At the showdown - an unscripted debate among top executives from AT&T, MCI WorldCom, SBC Communications, Qwest and Nextlink - the panelists poked enough holes in one another's strategies to show that no single carrier yet has a national solution to the local bandwidth chokehold.

Many of the panelists - plus the official questioners, Network World's Bob Brown and David Rohde - zeroed in on SBC's ambitious Project Pronto. That's a scheme by the mega-Bell company to place some 20,000 digital subscriber line terminals, which currently only support asymmetric DSL (ADSL), in neighborhoods.

Rivals pounded SBC Vice President Jason Few to explain why the carrier offers limited collocation space to competitors and requires them to install Alcatel line cards, stopping at ADSL's 384K bit/sec upstream capacity. SBC's Few insisted the carrier "will continue to evaluate" DSL options with higher speeds than ADSL and "does plan to offer" those services.

WorldCom Chief Technology Officer Fred Briggs noted that his firm is planning to go up the DSL food chain to very-high bit rate DSL (VDSL) supporting multimegabit connections over copper loops. Briggs challenged Few to say when SBC will upgrade its network to support higher-speed options suitable for corporate sites.

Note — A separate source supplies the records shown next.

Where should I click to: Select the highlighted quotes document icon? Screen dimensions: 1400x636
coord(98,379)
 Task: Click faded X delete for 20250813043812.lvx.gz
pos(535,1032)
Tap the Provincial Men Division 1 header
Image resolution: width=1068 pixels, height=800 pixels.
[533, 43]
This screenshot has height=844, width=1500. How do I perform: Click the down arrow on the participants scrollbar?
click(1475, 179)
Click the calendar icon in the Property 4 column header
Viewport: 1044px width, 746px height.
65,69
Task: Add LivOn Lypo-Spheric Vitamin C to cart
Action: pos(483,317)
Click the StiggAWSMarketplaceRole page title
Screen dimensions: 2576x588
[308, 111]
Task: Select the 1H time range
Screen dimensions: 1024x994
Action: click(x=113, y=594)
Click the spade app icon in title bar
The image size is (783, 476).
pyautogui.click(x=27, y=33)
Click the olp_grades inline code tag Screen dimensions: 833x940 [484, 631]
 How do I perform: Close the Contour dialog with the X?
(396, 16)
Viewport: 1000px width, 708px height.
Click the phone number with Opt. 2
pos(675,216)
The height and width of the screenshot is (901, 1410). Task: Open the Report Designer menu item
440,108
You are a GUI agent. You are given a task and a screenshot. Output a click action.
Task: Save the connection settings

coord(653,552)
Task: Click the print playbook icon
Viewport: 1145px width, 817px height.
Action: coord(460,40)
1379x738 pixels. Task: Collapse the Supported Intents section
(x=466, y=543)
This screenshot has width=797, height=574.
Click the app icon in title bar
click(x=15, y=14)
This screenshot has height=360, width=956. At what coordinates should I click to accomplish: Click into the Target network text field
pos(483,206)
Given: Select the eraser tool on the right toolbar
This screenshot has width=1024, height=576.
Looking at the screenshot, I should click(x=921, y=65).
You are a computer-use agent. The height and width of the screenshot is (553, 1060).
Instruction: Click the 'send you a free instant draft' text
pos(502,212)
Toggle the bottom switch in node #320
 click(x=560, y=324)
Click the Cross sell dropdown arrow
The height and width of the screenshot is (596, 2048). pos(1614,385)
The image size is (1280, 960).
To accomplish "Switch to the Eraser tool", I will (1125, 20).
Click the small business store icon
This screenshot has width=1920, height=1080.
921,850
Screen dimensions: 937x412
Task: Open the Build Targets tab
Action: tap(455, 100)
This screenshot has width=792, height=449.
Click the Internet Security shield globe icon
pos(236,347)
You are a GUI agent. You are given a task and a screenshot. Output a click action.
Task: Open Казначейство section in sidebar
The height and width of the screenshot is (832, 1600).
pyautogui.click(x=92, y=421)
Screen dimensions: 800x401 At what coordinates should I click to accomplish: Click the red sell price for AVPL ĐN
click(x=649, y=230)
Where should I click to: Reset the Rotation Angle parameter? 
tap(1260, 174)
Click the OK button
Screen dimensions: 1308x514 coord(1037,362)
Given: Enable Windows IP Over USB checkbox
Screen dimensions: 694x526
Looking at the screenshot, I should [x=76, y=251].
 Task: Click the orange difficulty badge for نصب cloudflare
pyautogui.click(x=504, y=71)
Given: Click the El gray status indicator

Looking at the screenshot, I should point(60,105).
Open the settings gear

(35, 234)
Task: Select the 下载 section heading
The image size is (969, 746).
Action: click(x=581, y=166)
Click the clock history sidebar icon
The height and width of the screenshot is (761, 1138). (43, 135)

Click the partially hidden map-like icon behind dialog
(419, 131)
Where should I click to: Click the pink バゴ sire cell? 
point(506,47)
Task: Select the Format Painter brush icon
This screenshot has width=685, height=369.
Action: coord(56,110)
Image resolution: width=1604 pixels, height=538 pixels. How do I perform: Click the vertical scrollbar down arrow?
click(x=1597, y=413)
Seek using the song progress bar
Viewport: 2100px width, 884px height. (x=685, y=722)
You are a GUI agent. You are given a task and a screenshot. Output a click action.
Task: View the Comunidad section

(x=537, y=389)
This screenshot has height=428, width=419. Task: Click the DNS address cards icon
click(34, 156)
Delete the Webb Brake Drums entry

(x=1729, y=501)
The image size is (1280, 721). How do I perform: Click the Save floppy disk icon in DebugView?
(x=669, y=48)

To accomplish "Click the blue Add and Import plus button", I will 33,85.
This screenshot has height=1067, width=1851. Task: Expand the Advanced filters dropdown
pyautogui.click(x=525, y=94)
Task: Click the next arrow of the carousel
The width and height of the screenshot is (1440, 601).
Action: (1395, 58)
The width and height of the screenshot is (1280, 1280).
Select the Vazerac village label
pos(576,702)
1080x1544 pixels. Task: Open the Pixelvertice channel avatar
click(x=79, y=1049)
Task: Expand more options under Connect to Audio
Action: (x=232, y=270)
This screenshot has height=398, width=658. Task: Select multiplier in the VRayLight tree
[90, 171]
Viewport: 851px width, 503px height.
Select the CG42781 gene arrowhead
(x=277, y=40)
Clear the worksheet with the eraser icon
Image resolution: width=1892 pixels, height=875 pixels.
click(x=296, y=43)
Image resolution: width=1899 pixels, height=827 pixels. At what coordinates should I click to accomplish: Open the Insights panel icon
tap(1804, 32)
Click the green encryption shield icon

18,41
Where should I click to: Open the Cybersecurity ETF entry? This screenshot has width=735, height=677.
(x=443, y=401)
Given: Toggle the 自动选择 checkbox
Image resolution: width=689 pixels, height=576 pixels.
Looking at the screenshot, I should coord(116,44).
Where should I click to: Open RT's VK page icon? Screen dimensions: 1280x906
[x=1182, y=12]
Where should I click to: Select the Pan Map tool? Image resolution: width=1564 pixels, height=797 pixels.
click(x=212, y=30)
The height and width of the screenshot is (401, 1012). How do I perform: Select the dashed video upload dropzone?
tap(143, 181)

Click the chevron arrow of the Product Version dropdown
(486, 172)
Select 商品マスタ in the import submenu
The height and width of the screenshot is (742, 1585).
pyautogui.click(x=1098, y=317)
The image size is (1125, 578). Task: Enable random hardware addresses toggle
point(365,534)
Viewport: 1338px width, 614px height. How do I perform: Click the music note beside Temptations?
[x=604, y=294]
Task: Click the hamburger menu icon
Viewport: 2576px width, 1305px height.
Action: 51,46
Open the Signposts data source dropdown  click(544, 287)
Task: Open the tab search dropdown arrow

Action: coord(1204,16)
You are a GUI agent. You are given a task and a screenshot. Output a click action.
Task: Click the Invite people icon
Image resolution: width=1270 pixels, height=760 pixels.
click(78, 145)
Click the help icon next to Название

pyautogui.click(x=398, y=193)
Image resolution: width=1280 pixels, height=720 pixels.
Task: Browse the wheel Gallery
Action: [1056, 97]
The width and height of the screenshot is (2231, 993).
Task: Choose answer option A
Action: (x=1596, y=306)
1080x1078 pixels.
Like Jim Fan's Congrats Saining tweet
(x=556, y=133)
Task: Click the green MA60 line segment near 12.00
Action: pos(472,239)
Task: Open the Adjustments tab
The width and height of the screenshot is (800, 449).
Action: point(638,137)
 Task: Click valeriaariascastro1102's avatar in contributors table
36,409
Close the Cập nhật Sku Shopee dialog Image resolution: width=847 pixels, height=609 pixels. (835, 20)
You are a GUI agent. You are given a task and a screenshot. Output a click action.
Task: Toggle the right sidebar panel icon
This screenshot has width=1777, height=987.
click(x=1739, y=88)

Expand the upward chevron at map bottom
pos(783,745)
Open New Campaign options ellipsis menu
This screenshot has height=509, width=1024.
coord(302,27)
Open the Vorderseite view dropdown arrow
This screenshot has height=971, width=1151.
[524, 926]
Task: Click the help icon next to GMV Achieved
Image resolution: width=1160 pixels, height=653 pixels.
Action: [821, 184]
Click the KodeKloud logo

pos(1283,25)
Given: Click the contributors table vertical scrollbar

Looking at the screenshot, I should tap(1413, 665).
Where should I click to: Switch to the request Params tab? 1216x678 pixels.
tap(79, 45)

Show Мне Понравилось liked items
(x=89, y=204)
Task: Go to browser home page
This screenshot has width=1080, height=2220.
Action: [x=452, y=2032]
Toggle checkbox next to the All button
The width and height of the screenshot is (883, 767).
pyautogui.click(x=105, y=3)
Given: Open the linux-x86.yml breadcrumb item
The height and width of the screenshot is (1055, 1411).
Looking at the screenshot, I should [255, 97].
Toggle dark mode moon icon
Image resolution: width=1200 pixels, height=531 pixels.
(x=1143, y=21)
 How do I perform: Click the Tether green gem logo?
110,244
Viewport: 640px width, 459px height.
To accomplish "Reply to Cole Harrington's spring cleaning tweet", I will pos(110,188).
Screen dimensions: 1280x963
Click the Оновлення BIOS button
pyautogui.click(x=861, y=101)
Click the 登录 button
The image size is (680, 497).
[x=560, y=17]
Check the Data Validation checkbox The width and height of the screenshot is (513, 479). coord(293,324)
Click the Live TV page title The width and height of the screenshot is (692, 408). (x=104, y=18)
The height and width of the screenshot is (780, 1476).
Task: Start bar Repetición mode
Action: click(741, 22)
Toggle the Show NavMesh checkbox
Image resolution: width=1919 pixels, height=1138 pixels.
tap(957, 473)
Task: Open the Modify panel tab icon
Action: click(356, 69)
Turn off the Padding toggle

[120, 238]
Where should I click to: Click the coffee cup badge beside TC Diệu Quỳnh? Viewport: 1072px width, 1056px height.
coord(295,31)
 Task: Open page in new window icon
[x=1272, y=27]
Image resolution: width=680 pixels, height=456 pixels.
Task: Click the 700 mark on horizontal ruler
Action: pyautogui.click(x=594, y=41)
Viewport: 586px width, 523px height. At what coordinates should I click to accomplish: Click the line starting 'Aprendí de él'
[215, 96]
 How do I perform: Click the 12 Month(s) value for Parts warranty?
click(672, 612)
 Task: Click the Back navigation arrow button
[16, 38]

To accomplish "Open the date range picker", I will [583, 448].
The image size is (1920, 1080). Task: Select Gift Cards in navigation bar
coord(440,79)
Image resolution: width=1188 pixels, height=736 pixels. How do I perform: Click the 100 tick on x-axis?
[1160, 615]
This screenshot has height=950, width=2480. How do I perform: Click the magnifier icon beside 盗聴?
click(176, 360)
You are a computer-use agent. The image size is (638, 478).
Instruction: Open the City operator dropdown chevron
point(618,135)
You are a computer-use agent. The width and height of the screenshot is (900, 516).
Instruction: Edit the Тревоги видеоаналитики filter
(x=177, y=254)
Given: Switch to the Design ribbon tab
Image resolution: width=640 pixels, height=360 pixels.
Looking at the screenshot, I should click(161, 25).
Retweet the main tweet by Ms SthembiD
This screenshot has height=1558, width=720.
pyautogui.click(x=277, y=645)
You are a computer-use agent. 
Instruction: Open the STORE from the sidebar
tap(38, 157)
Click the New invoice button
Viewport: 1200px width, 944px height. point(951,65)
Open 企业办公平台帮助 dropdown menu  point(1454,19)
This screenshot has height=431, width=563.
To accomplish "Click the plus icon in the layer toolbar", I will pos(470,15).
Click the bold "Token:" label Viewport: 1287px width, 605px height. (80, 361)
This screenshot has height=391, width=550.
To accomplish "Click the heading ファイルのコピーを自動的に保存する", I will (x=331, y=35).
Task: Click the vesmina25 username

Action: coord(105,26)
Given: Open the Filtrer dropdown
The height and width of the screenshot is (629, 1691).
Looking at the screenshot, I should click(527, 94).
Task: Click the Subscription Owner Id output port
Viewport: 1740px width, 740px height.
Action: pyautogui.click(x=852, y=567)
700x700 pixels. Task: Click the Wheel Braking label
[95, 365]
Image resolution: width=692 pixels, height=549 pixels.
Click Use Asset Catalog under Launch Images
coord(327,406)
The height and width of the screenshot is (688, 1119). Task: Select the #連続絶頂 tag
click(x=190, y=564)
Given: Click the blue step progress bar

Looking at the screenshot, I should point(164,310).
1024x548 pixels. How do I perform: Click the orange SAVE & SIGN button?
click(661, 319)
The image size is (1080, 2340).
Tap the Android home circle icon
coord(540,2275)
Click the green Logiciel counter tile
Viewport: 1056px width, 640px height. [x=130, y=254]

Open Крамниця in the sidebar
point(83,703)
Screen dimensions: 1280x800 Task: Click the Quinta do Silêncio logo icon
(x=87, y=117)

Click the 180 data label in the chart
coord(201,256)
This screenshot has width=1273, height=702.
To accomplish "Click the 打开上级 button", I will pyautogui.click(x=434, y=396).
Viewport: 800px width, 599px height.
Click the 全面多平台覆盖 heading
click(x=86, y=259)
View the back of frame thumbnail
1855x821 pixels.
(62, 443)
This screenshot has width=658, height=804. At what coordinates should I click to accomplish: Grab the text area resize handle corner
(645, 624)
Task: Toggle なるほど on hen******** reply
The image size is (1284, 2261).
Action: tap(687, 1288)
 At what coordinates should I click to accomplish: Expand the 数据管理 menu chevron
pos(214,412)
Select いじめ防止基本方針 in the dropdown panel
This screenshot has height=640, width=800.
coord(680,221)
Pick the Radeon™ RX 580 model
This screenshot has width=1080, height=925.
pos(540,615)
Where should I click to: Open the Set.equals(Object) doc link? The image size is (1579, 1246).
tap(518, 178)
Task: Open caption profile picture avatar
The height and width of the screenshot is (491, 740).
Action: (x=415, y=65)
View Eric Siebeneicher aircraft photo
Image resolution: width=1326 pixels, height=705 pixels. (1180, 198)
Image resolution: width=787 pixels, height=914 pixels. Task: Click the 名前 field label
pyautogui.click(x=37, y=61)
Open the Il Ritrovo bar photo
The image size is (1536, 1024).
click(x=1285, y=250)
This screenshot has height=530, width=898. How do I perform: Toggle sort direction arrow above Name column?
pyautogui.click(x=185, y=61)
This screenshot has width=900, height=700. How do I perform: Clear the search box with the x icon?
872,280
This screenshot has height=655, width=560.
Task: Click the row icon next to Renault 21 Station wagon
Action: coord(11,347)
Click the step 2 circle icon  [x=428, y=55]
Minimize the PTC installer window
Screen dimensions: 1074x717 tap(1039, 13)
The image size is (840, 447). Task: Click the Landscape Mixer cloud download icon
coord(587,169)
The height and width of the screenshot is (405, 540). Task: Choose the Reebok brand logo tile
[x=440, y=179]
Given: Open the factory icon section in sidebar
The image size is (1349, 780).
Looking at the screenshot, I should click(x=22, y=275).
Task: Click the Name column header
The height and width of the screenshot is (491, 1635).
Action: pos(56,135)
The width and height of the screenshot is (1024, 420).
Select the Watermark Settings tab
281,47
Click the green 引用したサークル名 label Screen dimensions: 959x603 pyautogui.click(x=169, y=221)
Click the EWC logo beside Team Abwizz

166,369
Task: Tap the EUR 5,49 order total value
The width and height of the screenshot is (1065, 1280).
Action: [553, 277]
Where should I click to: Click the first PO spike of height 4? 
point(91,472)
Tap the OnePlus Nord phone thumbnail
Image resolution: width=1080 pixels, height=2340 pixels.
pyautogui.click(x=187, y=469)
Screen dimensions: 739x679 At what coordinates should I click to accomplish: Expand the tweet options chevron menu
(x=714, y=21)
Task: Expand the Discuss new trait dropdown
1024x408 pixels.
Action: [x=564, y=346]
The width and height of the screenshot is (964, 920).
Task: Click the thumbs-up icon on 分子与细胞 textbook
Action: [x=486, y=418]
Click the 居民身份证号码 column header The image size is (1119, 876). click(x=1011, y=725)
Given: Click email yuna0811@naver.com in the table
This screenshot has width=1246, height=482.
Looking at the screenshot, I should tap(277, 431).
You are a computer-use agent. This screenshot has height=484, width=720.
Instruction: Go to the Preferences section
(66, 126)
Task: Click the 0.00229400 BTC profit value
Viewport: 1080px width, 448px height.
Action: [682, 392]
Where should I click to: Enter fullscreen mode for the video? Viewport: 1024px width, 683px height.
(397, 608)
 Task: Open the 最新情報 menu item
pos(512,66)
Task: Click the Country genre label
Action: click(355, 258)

Few shot back that SBC is already spending $6 billion on Project Pronto, and implied that the firm - the dominant carrier in 13 states from Connecticut to California - could use more substantial help from its competitors than simply demands to ride piggyback on its loops.

Few then did some grilling of his own, challenging AT&T Vice President Mike Jenner to explain why the company hasn't yet opened up its prize asset - tens of millions of cable lines - to competitors. Jenner responded that the cable architecture will be substantially opened by 2002, but he couldn't specify how many competitors could ride the circuits.

But participants continued to press SBC's Few. Qwest Senior Vice President Augie Cruciotti wanted to know if Few could provide any tangible evidence, up to now lacking, that SBC will deliver on its stated plan to enter 30 local markets with broadband services outside its own states. When Few insisted there would be such a rollout, Cruciotti shot back: "Can you define rollout. What does that look like?"

Other panelists went to some lengths to note they have a variety of ways to solve users' local-access headaches. Nextlink Chief Technology Officer Doug Carter said his company is "technologically agnostic" despite its strong commitment to fixed wireless. Nextlink, which is buying DSL provider Concentric Network, prefers to build fiber links to end users, he said, but added, "We cannot get to enough buildings [with fiber] fast enough. That's why we go to fixed wireless."